Michael Caine, who has played many English roles as well as being an American abortion providing doctor, now takes on elderly Frenchman Pierre Brossard, once a shining star of the toady Vichy police force without which the Nazis could never have murdered some 77,000 French Jews. A small percentage of the Holocaust toll but not an unimportant one. Among other acts he participated in the roundup and murder of seven Jews. Such an incident was the basis for the novel.
A man who may belong to a Jewish revanchist organization is killed by Brossard before he can shoot the wheezing, cardiac condition-afflicted former right-hand helpmate for the SS. He's been sheltered for forty years by members of the Catholic clergy.
Tilda Swinton is Judge Levy assigned along with Jeremy Northam, a French army colonel, to find and bring Brossard to trial based on a new law reviving prosecutions against those who committed crimes against humanity. Actually, every important actor in this film except for Charlotte Rampling, who has a small role as Brossard's wife, is English. I'm surprised the French actors' union didn't raise a stink.

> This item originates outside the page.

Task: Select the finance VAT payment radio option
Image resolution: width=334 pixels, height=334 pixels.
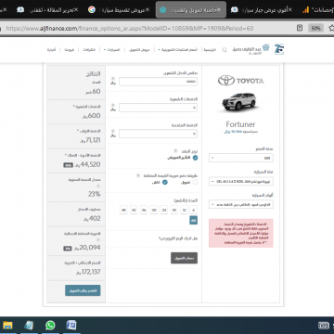Action: click(x=195, y=182)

This is a chase film with Judge Levy and her colonel either warm or hot on the trail of Brossard who goes from monastery to monastery receiving food, money and help. (In France a judge has vast investigative authority and can and does direct inquiries so the director could credibly have Swinton going from city to city. Imagine Judge Judy flitting about in a chopper ferreting out facts.) At times I thought I was watching a travelogue about the abbeys of Gaul.
There are, of course, hints of a dark conspiracy reaching beyond the Church that I won't reveal.
Caine's peripatetic suspect is deeply religious in the formulaic sense that absolution and ritual salve his conscience but in no way mediate his actions. Caine plays a dirtbag to perfection.
Possibly to avoid charges that the film is unfairly anti-Catholic we're told that
1) the Church is vast, has many subordinate bodies, and those at the top just can't know all that is happening (this defense comes from a gentle librarian-Jesuit priest who also happens to be black, the predominant racial group in the French church).
2) responsibility for aiding genocide by clerics was individual so don't trot out any revisionist Hochhuth/Cornwell/Goldenhagen theories arraigning the Church's leadership.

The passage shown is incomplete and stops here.